Task description :: The lines to transcribe begin with the one containing "You are a computer-use agent." and end with the last line below; reproduce them exactly, without the pictures.

Records from a data collection
▬▬▬▬▬▬▬▬▬▬

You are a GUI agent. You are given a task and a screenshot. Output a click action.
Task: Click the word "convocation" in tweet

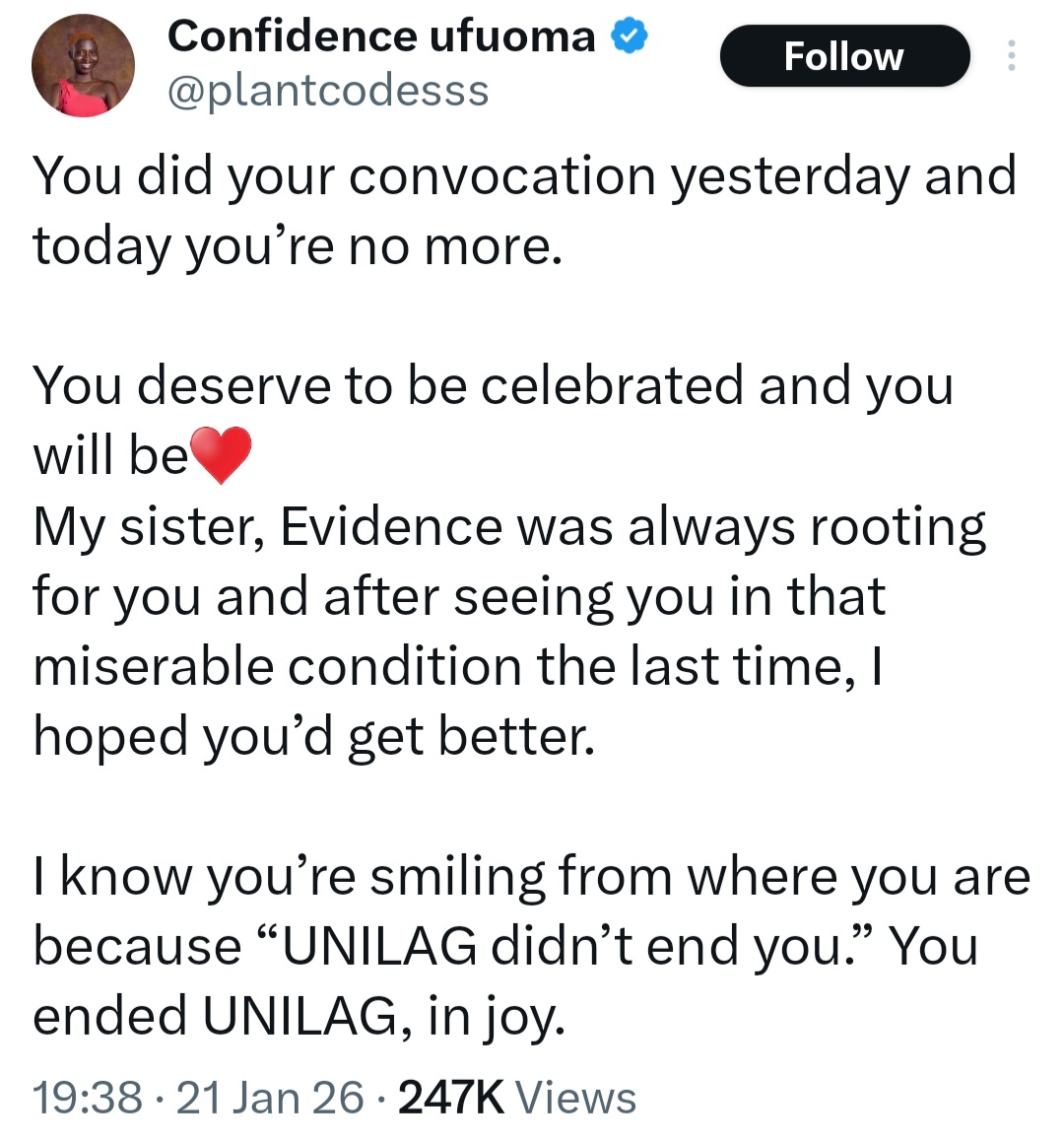[x=501, y=177]
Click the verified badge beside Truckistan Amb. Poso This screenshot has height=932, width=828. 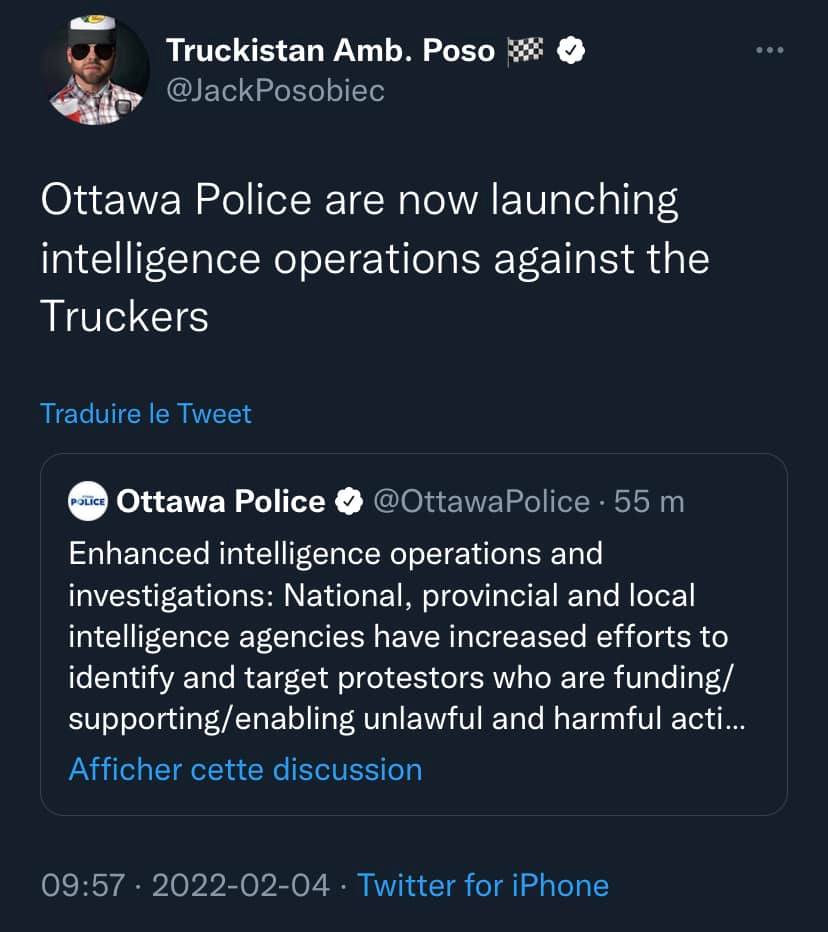[570, 50]
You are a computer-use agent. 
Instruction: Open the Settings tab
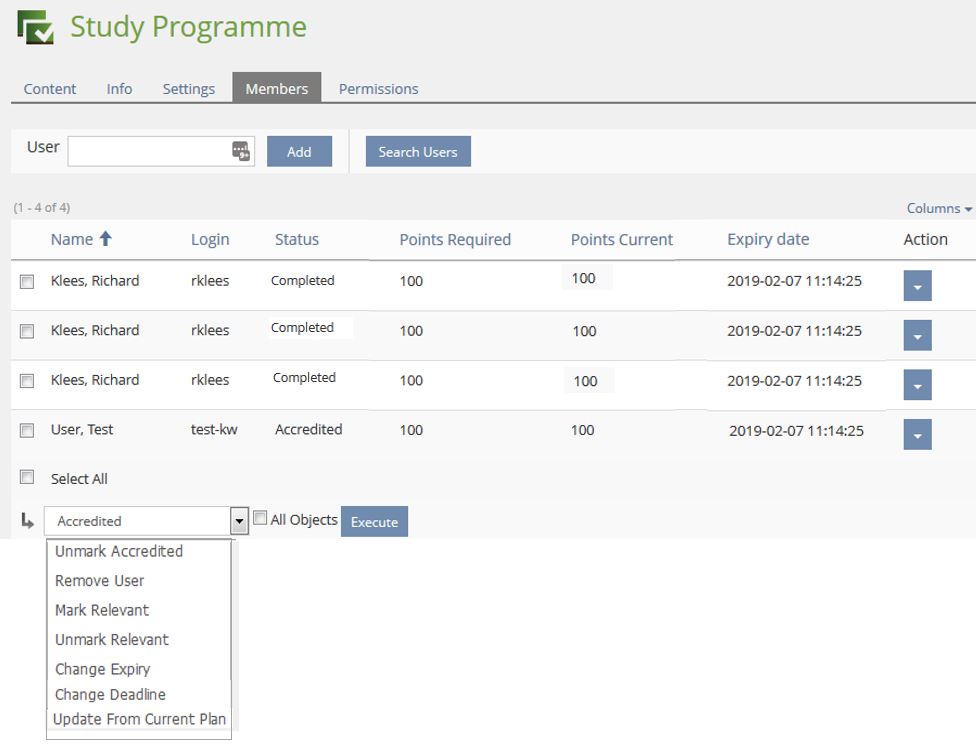pos(188,89)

▬▬▬▬▬▬▬▬▬▬

Answer below ::
You are a computer-use agent. 
Instruction: Open the Settings tab
pos(188,89)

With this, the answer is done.